Text block:
┄┄┄┄┄┄┄┄┄┄
Monday, February 14, 2011

Hercules, No. 8 - Ulysses vs. Hercules (1962)


Returning now unquestionably to the Hercules franchise, we find it as we left it – stupid, incompetent, bad. Ulysses vs. Hercules sounds as though it should be another crossover. Hopefully, not after the dreadful Maciste Against Hercules in the Vale of Woe, as movie as likely as any to provoke audience suicide. But here’s the thing – Ulysses vs. Hercules is not a crossover!

Eh, not technically. There was no Ulysses franchise during the peplum heyday, seeing as 1958’s original Hercules had already staked out Ulysses as a character of their own (along with roughly 14 other mythological heroes, spoiling everyone’s fun). Thus Ulysses, or at least use of that name, is a repeating element of these Hercules films, even if today’s Ulysses has about 0 continuity with any of the other Ulysseses so far.

Despite that, Ulysses vs. Hercules plays like a crossover, making that central battle between muscle-bound heroes the true focus of the piece, far more so than Vale of Woe ever dared. No 3-second grand battle for this ‘un, it makes the whole movie about the musclemen’s duel, almost as an act of atonement for Part Seven.


A narrator starts us off easily enough, flat out explaining that Ulysses has angered the gods, what with blinding the Cyclops and all that. Eh, just like that one Maciste movie, Maciste in the Land of the Cyclops. For their vengeance, the gods have sent mighty Hercules to capture and kill Ulysses. …See how easy that was, Vale of Woe?! Huh?! One minute in, already they’ve justified a film’s worth of contextless strongman shenanigans.

Ulysses makes for a much more sensible Herculean foe than Maciste ever did, anyway, as Ulysses is different from Hercules. It’s not just two interchangeably dumb, muscular nitwits thumping each other with folding chairs this time! It’s brain vs. brawn, smartass vs. dumbbell, words vs. action. To accept this, we must ignore some awkward casting, how Ulysses (George Marchal, a rare French he-man) is beefier and all around burlier than the ostensibly ginormous Hercules (Mike Lane). (It’s no good sign when your peplum stars can be so relegated to mere parentheticals, without greater context.)
┄┄┄┄┄┄┄┄┄┄
What you have to do: In the review of Ulysses vs. Hercules, which actor plays Hercules?
┄┄┄┄┄┄┄┄┄┄
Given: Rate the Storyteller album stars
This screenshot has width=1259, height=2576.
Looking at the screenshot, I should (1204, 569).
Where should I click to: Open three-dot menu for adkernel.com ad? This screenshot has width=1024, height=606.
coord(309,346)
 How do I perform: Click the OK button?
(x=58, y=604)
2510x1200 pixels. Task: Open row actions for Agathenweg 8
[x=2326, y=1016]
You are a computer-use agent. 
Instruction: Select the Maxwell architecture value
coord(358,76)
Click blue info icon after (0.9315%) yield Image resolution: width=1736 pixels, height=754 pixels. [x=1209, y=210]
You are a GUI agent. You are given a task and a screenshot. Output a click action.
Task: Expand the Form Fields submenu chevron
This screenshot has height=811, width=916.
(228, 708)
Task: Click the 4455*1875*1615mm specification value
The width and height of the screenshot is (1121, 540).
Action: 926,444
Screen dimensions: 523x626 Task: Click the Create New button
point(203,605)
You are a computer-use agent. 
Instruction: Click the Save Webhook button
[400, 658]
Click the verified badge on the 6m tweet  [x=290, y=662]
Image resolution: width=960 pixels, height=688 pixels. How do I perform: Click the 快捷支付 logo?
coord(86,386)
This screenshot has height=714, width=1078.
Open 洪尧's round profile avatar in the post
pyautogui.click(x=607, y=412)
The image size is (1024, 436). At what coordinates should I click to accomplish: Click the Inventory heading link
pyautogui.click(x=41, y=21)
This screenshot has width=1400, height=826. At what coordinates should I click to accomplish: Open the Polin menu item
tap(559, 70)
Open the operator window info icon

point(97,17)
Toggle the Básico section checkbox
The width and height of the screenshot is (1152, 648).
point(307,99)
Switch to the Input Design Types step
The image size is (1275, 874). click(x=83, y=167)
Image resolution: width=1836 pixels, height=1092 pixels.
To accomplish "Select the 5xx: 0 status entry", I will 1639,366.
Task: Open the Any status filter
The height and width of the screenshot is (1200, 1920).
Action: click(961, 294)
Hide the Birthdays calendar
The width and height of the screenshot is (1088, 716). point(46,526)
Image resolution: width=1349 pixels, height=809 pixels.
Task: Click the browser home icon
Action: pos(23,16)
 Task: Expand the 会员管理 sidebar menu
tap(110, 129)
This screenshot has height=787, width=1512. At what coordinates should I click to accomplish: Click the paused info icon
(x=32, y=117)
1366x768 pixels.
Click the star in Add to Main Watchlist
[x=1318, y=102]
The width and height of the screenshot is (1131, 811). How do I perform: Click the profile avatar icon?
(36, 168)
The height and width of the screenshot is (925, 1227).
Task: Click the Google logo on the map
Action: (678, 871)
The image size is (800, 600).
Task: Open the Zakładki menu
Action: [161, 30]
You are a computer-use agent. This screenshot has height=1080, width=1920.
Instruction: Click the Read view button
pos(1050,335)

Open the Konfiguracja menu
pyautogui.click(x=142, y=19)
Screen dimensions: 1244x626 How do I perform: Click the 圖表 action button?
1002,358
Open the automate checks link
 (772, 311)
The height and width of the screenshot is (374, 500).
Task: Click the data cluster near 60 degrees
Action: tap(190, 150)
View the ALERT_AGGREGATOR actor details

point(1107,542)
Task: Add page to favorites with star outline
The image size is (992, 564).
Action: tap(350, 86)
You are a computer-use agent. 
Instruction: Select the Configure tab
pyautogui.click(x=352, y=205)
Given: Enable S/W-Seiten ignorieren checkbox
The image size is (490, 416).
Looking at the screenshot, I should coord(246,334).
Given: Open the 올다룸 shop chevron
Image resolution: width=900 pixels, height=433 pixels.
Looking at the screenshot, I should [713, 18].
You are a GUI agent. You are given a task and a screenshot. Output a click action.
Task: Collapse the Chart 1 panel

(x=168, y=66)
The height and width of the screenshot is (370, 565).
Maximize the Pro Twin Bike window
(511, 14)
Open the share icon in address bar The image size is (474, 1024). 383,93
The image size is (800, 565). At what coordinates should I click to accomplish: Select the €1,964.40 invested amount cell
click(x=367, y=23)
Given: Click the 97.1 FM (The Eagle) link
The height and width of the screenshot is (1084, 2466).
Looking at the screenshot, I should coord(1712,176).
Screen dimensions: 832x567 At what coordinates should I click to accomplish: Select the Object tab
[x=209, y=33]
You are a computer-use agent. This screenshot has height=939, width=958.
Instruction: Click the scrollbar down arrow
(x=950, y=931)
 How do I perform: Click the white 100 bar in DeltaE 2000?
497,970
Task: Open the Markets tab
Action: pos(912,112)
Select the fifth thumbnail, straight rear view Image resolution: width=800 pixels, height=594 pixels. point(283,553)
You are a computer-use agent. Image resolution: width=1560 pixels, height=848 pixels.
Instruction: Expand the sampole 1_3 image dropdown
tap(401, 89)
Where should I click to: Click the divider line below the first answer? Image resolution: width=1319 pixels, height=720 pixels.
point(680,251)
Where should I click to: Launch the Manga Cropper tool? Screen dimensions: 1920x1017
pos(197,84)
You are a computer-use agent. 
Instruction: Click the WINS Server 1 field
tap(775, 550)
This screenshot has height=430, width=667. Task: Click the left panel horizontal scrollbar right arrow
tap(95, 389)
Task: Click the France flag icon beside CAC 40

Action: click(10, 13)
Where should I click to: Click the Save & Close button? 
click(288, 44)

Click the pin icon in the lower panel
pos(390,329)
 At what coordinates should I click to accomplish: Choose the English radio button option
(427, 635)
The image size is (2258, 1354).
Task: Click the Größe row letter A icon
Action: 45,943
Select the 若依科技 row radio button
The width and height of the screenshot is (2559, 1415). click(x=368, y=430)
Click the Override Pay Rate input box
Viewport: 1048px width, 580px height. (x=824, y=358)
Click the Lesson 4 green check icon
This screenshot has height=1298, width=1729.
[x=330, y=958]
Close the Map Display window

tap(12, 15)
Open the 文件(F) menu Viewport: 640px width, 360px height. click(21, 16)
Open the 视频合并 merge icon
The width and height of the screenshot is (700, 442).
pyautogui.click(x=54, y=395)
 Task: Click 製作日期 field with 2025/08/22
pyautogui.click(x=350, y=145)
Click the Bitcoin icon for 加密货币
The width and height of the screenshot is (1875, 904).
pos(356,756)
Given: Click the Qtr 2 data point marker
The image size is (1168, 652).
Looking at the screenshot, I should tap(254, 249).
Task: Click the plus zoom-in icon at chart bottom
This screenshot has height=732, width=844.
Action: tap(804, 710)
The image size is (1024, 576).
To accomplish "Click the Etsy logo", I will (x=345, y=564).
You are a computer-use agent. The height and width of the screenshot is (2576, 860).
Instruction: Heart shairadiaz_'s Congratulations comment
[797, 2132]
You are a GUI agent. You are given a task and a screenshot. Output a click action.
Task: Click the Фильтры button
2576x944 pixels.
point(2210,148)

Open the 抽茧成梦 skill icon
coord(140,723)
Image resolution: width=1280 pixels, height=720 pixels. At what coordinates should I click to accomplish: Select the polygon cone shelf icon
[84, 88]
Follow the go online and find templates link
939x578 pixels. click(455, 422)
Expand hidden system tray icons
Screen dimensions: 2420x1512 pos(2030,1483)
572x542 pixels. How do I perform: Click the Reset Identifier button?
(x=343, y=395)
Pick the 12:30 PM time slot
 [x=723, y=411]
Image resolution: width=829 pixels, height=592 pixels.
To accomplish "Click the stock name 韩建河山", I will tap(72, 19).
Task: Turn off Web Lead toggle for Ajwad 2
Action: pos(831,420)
┄┄┄┄┄┄┄┄┄┄
Response to the exercise: Mike Lane